## EXERCISE
Only the lines below starting at the one that contains "Oblékání a výbava (1081, 1029)" and ending at the one that contains "L'ultima parola dell'imputato Eduard" are to be reproduced, exactly and with both ends kept.

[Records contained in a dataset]
========================================================================

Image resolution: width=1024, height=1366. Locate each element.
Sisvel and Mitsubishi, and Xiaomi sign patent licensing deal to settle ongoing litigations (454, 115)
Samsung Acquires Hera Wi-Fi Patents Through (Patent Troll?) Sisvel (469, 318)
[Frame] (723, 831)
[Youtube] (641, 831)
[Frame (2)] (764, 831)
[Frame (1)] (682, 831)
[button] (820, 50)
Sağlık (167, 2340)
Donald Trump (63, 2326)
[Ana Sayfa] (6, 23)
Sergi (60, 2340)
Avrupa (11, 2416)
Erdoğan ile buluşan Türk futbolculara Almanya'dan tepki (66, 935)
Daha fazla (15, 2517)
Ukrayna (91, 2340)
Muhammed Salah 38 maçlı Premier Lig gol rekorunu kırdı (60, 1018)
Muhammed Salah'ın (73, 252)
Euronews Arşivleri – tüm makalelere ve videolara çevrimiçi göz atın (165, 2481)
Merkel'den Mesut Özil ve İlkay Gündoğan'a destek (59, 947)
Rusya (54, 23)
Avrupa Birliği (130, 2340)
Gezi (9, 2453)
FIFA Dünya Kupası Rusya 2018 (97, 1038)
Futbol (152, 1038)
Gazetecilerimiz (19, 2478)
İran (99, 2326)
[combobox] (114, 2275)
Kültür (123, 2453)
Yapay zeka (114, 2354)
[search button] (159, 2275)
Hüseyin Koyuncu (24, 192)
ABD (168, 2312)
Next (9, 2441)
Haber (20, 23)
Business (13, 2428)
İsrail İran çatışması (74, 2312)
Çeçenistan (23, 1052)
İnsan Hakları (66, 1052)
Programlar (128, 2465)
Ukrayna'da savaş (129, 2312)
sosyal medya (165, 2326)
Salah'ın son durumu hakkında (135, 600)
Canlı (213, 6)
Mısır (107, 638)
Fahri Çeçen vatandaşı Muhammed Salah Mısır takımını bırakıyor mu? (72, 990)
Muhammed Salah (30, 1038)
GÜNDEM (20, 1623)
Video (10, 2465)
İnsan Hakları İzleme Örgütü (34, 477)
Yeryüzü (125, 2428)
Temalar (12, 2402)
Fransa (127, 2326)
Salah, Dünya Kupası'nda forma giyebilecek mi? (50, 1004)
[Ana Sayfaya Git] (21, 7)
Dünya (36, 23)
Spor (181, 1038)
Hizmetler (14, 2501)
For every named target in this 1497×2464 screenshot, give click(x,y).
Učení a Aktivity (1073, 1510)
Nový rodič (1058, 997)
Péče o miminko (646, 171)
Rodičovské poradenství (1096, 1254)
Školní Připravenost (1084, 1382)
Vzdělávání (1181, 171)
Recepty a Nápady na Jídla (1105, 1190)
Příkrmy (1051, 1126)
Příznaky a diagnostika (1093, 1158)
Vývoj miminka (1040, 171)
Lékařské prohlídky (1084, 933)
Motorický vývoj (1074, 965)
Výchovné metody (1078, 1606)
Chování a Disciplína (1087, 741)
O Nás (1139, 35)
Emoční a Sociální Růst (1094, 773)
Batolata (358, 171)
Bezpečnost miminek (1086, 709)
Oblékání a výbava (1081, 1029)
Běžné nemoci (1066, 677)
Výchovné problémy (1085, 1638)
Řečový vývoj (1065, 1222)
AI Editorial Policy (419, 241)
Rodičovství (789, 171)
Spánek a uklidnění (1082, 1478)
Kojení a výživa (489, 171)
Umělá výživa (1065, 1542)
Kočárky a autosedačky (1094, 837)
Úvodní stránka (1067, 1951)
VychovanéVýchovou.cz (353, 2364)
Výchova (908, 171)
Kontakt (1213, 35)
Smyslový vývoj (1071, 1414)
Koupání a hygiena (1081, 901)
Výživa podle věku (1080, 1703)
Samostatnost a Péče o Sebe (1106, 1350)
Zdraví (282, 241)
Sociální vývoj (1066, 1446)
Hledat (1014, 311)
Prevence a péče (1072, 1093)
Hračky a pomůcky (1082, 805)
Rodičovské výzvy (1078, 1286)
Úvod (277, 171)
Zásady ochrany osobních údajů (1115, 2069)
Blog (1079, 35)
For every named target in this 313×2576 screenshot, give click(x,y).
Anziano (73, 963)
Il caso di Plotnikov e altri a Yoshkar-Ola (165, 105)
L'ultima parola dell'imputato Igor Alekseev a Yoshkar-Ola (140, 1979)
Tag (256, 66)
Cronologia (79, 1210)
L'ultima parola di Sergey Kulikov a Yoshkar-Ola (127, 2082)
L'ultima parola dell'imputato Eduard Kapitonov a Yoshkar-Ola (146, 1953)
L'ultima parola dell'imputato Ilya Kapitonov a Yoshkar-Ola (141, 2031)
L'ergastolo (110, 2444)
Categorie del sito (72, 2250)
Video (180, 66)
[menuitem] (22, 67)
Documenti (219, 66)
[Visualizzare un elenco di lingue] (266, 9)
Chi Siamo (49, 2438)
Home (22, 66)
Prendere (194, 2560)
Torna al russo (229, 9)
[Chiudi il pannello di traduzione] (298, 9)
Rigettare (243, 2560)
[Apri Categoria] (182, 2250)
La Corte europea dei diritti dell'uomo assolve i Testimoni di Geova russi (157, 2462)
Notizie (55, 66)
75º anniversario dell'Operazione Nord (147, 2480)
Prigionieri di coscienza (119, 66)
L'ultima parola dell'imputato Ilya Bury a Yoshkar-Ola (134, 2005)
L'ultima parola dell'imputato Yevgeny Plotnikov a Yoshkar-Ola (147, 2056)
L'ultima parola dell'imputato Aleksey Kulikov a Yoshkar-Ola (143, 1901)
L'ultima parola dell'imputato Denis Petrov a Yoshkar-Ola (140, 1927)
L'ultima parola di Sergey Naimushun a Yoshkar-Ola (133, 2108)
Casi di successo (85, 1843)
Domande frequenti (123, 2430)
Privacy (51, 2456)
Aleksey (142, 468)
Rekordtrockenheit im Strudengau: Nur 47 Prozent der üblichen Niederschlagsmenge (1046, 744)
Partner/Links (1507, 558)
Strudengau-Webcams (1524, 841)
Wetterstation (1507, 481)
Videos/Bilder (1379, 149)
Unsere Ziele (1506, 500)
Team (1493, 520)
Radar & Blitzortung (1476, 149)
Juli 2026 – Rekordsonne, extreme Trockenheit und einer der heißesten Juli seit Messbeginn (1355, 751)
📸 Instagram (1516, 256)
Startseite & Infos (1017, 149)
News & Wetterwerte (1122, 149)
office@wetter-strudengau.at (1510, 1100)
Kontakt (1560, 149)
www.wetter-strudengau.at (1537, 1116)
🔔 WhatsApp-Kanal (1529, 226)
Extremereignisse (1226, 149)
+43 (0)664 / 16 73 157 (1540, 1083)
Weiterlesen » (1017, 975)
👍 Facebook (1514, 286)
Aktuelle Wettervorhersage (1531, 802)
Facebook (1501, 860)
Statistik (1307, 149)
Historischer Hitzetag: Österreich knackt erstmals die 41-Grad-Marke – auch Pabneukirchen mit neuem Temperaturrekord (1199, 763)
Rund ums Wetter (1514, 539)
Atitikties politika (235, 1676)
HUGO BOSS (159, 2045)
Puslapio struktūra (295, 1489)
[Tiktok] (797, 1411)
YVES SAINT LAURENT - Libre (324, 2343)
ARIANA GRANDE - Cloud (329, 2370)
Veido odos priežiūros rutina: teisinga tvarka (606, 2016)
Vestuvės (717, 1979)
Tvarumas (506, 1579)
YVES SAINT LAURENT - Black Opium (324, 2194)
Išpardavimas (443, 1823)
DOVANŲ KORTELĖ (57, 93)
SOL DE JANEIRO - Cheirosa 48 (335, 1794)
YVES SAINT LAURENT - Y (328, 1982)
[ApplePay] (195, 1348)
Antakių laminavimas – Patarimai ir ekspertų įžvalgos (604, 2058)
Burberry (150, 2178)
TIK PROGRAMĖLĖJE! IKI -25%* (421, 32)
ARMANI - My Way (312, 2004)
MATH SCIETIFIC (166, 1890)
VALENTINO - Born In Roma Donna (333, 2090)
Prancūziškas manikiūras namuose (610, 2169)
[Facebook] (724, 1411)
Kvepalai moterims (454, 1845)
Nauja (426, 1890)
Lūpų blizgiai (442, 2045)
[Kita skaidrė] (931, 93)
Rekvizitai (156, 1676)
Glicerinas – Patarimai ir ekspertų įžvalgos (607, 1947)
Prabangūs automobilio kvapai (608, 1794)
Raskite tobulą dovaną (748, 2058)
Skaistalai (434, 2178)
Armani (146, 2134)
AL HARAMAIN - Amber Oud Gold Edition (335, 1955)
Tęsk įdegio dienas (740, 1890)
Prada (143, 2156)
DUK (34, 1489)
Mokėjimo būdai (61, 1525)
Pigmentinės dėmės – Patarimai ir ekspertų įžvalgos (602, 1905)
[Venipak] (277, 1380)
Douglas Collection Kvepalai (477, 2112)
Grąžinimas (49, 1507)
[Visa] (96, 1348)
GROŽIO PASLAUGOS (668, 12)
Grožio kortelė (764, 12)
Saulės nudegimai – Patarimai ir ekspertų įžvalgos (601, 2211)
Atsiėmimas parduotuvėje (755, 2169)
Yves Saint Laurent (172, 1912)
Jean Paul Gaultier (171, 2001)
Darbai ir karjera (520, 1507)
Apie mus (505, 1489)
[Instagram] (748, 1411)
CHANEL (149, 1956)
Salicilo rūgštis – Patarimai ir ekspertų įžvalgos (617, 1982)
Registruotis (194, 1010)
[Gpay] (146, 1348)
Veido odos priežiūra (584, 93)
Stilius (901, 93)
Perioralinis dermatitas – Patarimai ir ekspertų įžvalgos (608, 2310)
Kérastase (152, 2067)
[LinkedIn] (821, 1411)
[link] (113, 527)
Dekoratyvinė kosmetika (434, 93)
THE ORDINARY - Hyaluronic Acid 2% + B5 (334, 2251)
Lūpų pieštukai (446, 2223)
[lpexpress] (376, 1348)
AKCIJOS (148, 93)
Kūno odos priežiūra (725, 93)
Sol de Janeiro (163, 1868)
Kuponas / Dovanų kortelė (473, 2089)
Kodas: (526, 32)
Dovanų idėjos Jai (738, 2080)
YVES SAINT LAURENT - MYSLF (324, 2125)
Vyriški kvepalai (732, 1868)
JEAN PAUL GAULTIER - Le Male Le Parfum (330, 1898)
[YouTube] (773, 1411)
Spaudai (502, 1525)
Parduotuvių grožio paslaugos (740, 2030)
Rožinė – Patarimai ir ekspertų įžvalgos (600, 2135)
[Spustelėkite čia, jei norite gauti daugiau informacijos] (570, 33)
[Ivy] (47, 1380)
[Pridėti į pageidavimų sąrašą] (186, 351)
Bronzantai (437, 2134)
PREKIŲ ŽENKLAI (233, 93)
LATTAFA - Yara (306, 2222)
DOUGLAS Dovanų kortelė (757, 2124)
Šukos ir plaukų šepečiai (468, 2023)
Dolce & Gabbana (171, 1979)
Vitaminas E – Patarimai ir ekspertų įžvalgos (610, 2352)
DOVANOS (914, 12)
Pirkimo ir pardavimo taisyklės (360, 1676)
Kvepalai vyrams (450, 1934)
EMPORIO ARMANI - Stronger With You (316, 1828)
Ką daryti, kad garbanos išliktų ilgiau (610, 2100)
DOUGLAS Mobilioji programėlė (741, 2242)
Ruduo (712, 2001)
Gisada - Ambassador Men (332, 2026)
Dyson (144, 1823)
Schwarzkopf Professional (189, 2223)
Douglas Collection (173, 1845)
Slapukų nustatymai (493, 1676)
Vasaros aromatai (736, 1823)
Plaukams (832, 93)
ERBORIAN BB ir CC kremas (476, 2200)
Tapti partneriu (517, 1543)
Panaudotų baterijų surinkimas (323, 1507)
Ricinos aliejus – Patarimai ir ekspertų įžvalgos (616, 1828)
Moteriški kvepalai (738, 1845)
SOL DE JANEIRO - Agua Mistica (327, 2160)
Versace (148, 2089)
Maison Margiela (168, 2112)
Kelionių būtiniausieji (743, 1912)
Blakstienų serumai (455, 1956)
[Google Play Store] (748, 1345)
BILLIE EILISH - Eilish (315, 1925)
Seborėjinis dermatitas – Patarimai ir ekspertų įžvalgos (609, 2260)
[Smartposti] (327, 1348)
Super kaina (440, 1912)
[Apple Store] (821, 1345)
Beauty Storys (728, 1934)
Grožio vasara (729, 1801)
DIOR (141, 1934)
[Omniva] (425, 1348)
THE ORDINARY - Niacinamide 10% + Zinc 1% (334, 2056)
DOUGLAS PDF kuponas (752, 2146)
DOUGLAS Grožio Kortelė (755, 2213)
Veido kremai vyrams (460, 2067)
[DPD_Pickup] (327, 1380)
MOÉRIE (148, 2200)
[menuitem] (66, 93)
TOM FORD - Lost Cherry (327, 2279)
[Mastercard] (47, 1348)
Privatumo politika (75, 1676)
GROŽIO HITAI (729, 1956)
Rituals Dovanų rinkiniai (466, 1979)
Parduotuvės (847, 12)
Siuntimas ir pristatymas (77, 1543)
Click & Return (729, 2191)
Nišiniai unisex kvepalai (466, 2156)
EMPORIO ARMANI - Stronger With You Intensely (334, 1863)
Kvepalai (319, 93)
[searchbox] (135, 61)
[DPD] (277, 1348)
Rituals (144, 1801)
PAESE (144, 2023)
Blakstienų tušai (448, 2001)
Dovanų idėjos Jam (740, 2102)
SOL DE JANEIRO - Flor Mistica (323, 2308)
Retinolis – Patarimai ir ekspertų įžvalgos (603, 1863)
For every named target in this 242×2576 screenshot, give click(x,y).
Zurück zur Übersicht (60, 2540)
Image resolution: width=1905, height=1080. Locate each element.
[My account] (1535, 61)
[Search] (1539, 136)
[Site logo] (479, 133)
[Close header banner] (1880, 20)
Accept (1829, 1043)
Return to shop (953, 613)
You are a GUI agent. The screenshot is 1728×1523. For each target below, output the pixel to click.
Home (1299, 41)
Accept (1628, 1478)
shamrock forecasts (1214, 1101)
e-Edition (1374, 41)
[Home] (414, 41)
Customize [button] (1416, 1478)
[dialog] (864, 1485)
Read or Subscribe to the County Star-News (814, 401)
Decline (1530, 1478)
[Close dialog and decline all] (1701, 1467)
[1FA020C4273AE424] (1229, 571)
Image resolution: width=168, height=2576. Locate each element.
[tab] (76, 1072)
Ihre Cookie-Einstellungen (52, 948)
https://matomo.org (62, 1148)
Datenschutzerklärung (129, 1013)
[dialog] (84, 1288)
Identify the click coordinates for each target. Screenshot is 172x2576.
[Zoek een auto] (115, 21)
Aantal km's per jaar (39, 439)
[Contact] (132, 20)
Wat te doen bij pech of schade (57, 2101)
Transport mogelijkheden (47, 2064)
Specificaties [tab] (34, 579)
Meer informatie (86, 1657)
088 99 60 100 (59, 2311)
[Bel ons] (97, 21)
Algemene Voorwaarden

========================================================================

## WRITTEN SOLUTION
Oblékání a výbava (1081, 1029)
Běžné nemoci (1066, 677)
Výchovné problémy (1085, 1638)
Řečový vývoj (1065, 1222)
AI Editorial Policy (419, 241)
Rodičovství (789, 171)
Spánek a uklidnění (1082, 1478)
Kojení a výživa (489, 171)
Umělá výživa (1065, 1542)
Kočárky a autosedačky (1094, 837)
Úvodní stránka (1067, 1951)
VychovanéVýchovou.cz (353, 2364)
Výchova (908, 171)
Kontakt (1213, 35)
Smyslový vývoj (1071, 1414)
Koupání a hygiena (1081, 901)
Výživa podle věku (1080, 1703)
Samostatnost a Péče o Sebe (1106, 1350)
Zdraví (282, 241)
Sociální vývoj (1066, 1446)
Hledat (1014, 311)
Prevence a péče (1072, 1093)
Hračky a pomůcky (1082, 805)
Rodičovské výzvy (1078, 1286)
Úvod (277, 171)
Zásady ochrany osobních údajů (1115, 2069)
Blog (1079, 35)
For every named target in this 313×2576 screenshot, give click(x,y).
Anziano (73, 963)
Il caso di Plotnikov e altri a Yoshkar-Ola (165, 105)
L'ultima parola dell'imputato Igor Alekseev a Yoshkar-Ola (140, 1979)
Tag (256, 66)
Cronologia (79, 1210)
L'ultima parola di Sergey Kulikov a Yoshkar-Ola (127, 2082)
L'ultima parola dell'imputato Eduard Kapitonov a Yoshkar-Ola (146, 1953)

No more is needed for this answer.